Amazon is taking another swing at adapting Iain M. Banks' long-running space opera series, The Culture. Deadline reports that Prime Video is developing an adaptation of Consider Phlebas, the first installment of the series that Banks published, with Interior Chinatown author Charles Yu set to write and serve as executive producer, and with director Chloé Zhao (who directed Marvel's The Eternals) also tapped to serve as executive producer.
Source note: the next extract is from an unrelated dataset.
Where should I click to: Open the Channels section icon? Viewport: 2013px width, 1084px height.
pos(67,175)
This isn't the first time that Amazon has taken a swing at the series: it announced that it was developing an adaptation of the novels series in 2018 with Dennis Kelly (creator of Channel 4's Utopia) as part of a broader mandate from Amazon's then-CEO Jeff Bezos to find "big shows that can make the biggest difference around the world." Part of that push included Prime Video's adaptation Lord of the Rings: The Rings of Power (which was just renewed for a third season.) That attempt came to a close in 2020 when the Banks estate opted to pull out.
At the time, Kelly noted that he thought that "the estate didn’t want to go through with it. It wasn’t the material. They hadn’t seen anything [he had written], it was just because I think they weren’t ready to do it, for whatever reason." Banks' estate told The Guardian that the “timing wasn’t quite right,” and that it’s “hugely grateful for all the care and creative energy that went into the early stages of the project.”
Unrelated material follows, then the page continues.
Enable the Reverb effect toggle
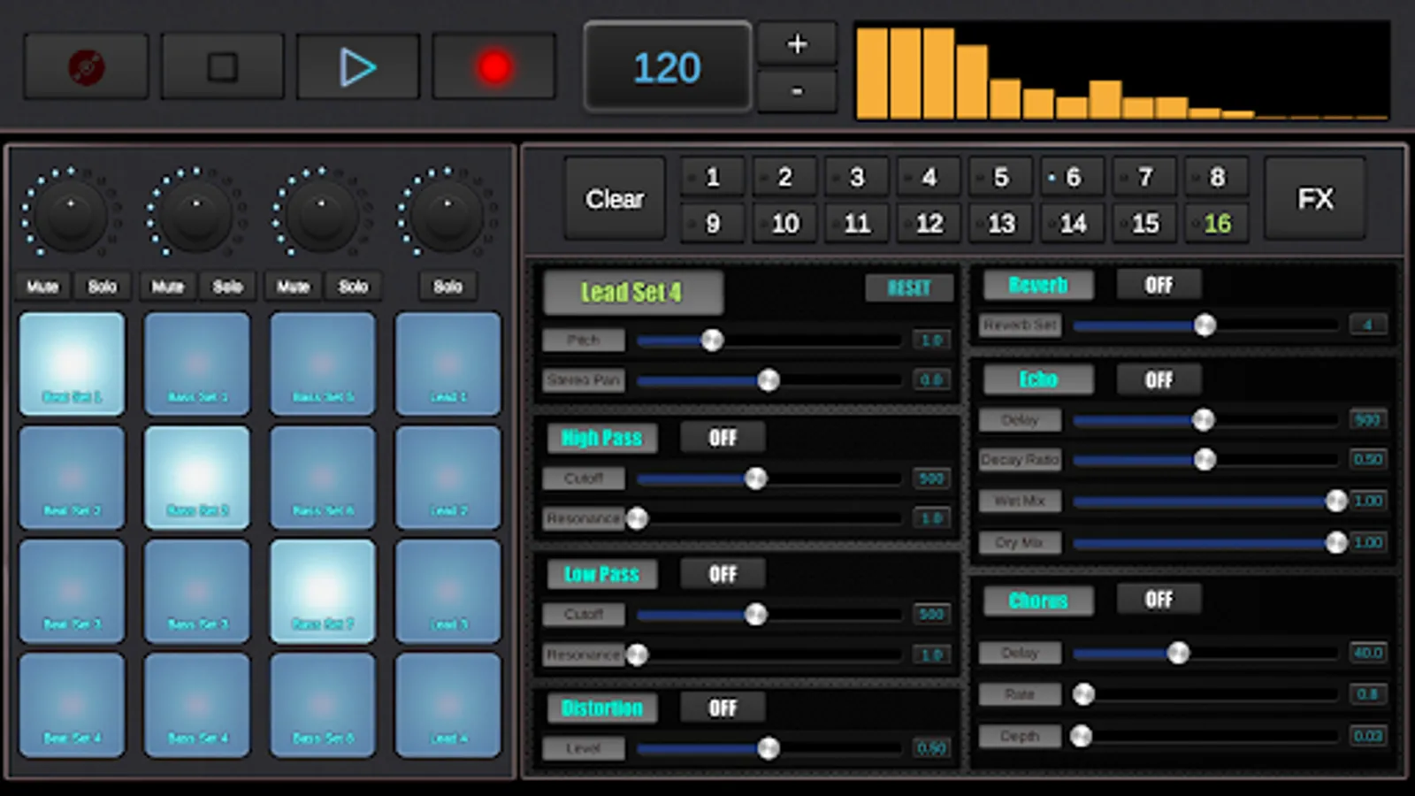 [1159, 285]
Fast forward six years, and it looks like the timing might be a bit better. The 40th anniversary of the series is coming up in a couple of years.

The Culture is an enormous space opera series that Banks wrote between 1987 and 2012. The first book out of the gate was Consider Phlebas, and he followed up every couple of years with nine additional installments: The Player of Games (1988), Use of Weapons (1990), The State of the Art (1989), Excession (1996), Inversions (1998), Look to Windward (2000), Matter (2008), Surface Detail (2010) and The Hydrogen Sonata (2012). Banks died in 2013, and in 2023, his estate released a book of the drawings that he created while writing the series. He was also a prolific author of literary fiction, distinguishing his genre and non-genre work with his middle initial (he published his SF works as Iain M. Banks, literary as Iain Banks.)
The series is set in a post-scarcity future, in which the people within live on giant space habitats called "Orbitals" and enormous space habitats, largely governed by artificial intelligences known as Minds. Banks set out to create a world that really went against most conventional space operas at the time, imagining a future where conflict isn't driven by resources.
In Consider Phlebas, we follow a character named Horza, a shape-shifting mercenary as he's hired to track down a Mind that escaped in the midst of a war between The Culture and their adversaries, the Idirans. The Mind ended up on a planet run by beings known as the Dra'Azon, who won't allow either side onto the planet, and the Idirans task him with retrieving it, along with a captured Special Circumstances agent, Perosteck Balveda. The book is a tremendous, action-packed read, with space pirates, strange worlds, heists, and quite a bit more.
There's no guarantee that this'll be made: development is just one early step in the process, and as we've already seen, this work might not end up going anywhere. I'm a big fan of Yu's work: he's an excellent storyteller and novelist, and I'd be really interested in seeing what he and Amazon have planned for it. Hopefully, all of the pieces will line up this time.